# [Dataset entries]

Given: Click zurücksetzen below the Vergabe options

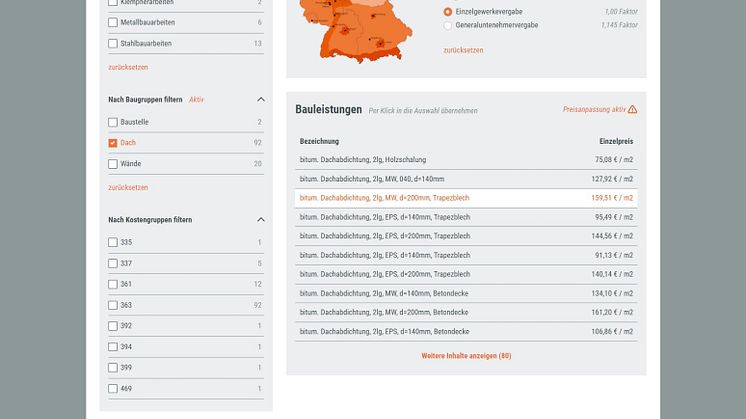Looking at the screenshot, I should 463,50.
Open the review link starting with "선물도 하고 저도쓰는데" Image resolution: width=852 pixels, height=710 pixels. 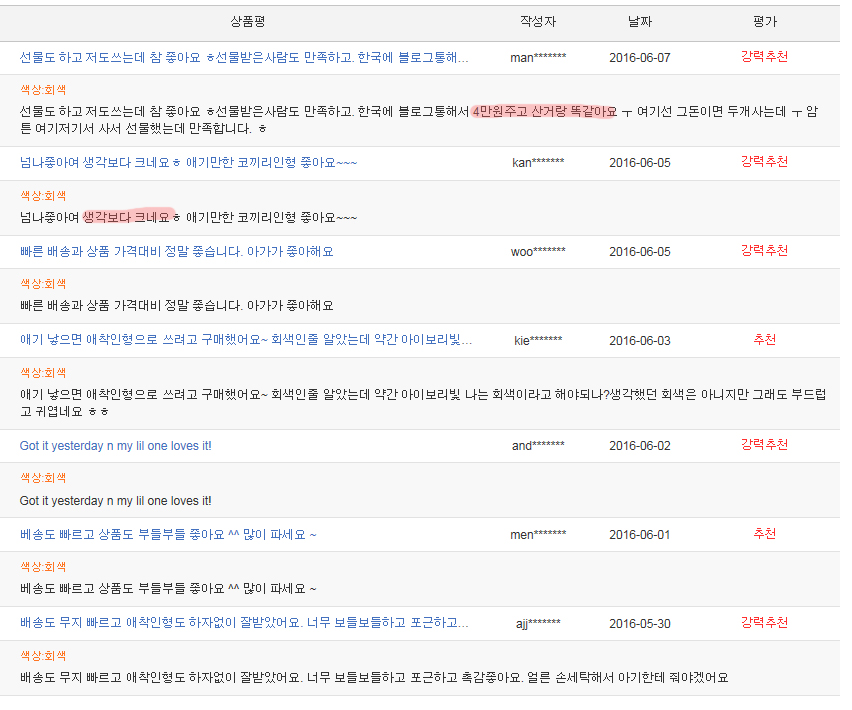coord(244,58)
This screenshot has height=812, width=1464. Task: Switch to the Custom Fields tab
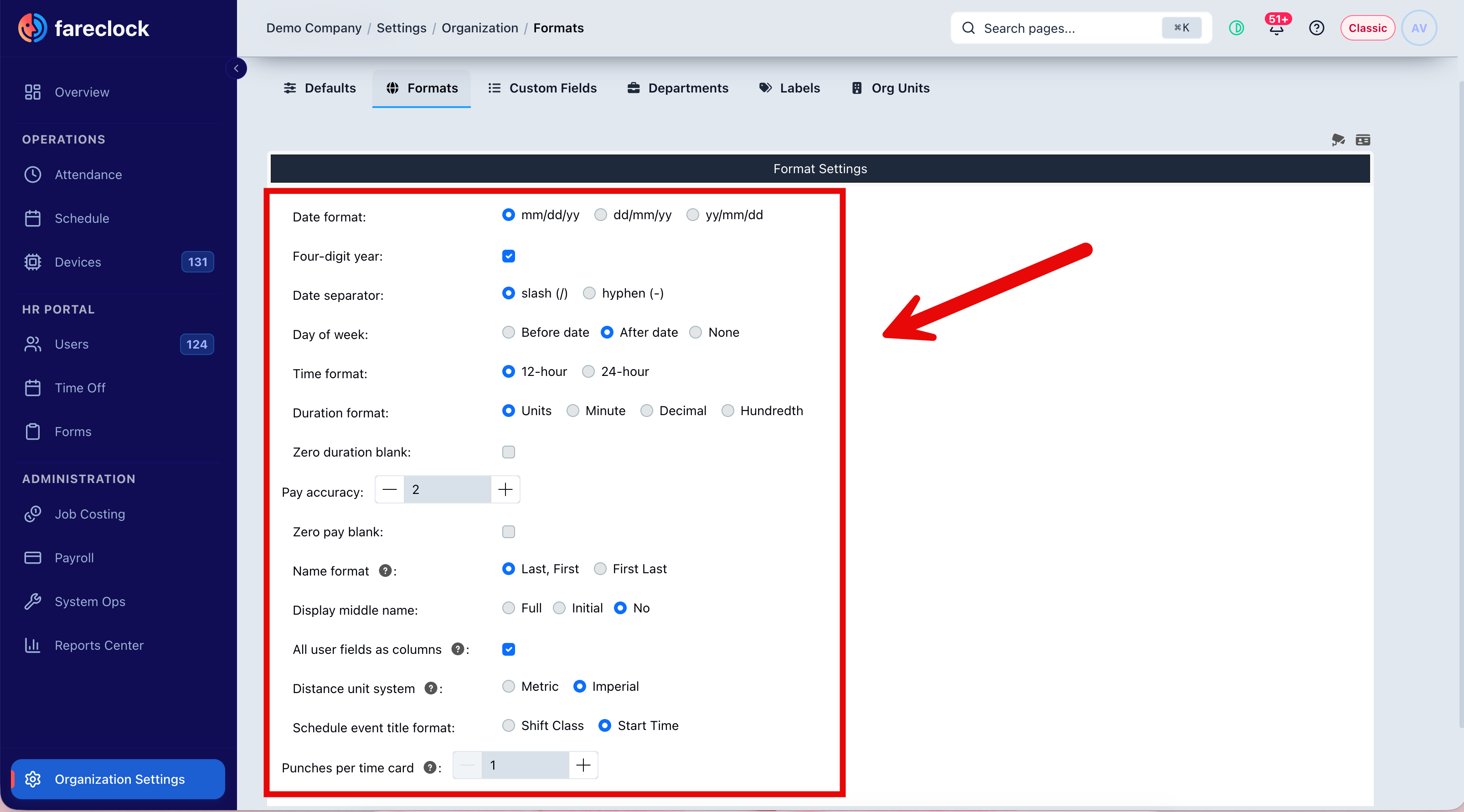pyautogui.click(x=542, y=88)
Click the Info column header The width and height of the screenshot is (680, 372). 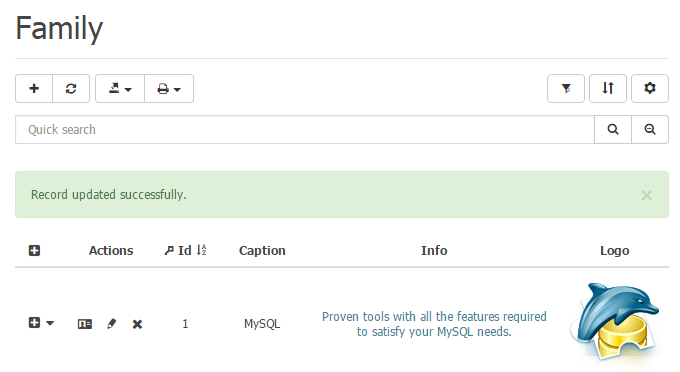[x=434, y=250]
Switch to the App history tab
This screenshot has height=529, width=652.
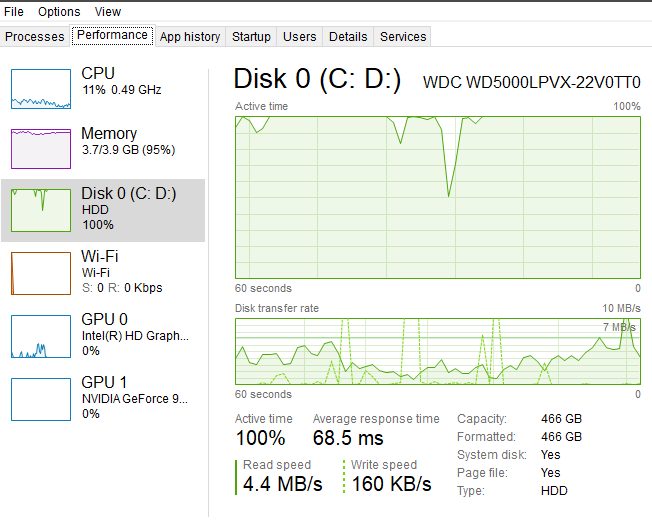click(x=190, y=37)
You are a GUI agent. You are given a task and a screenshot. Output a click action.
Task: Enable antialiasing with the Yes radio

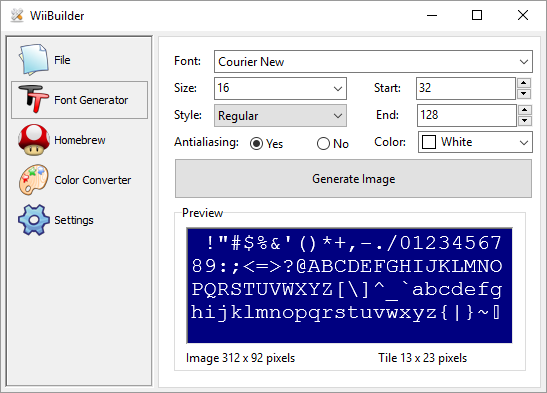(256, 143)
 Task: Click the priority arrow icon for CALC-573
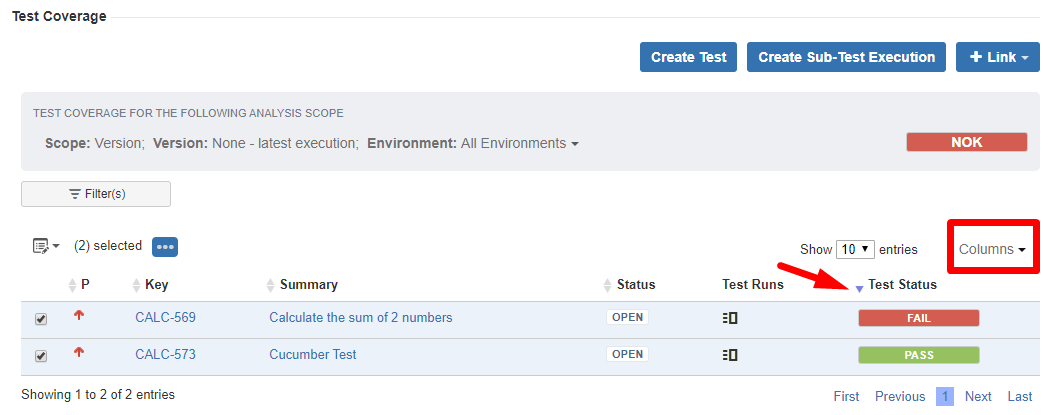[x=79, y=351]
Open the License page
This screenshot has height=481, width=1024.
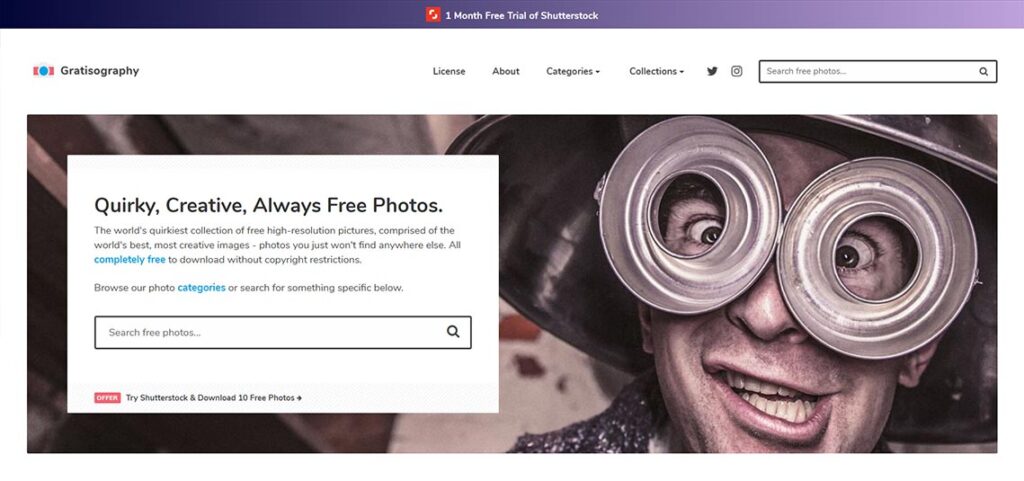point(449,71)
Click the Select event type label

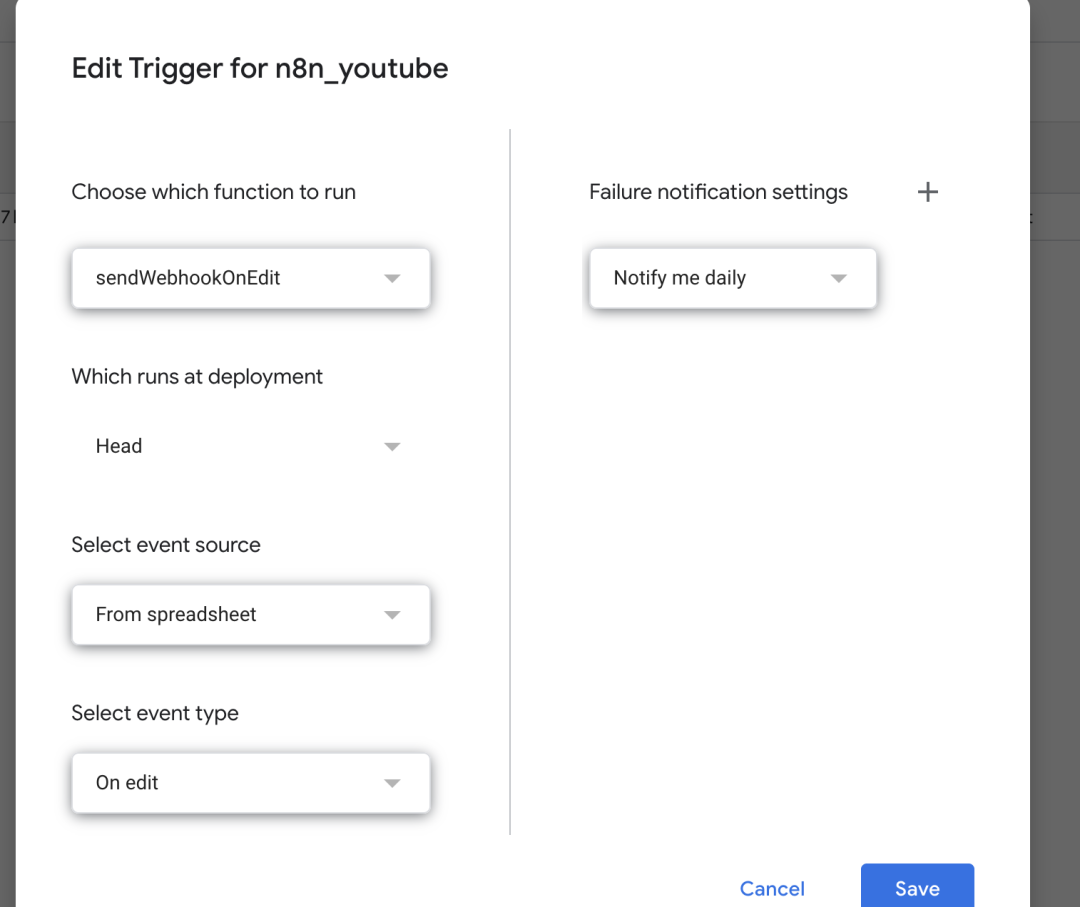click(155, 713)
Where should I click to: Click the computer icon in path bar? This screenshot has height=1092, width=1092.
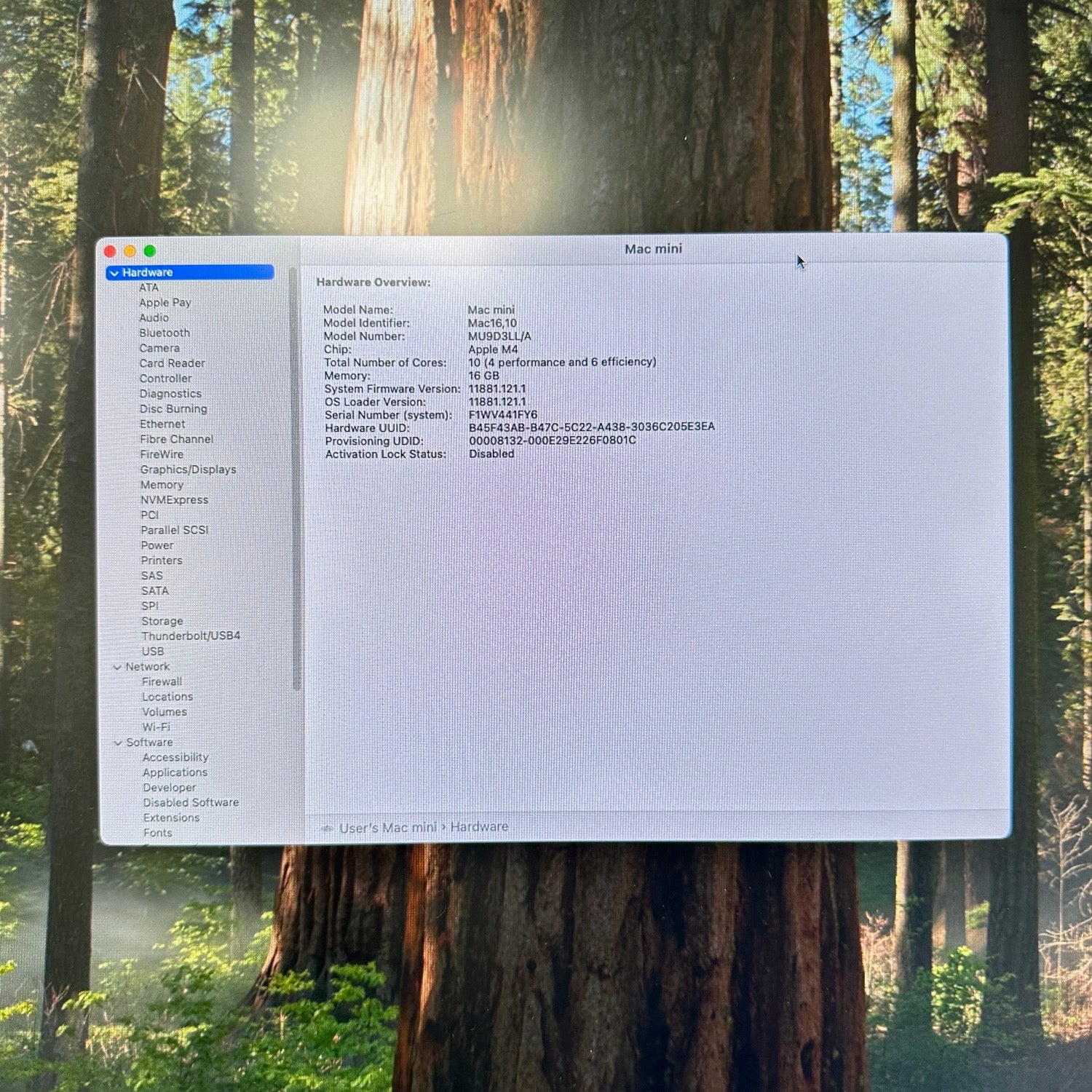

# [Exercise instructions]
Rewrite the stretch from the line containing "Task: Click the" through the end of the records, changing "License" to "Privacy" and leaving everything else as it is. Omit the pictures from your answer.

# [Output for this task]
 Task: Click the priority arrow icon for CALC-573
[x=79, y=351]
Open the Privacy page
This screenshot has height=481, width=1024.
point(449,71)
Click the Select event type label

click(155, 713)
Where should I click to: Click the computer icon in path bar? This screenshot has height=1092, width=1092.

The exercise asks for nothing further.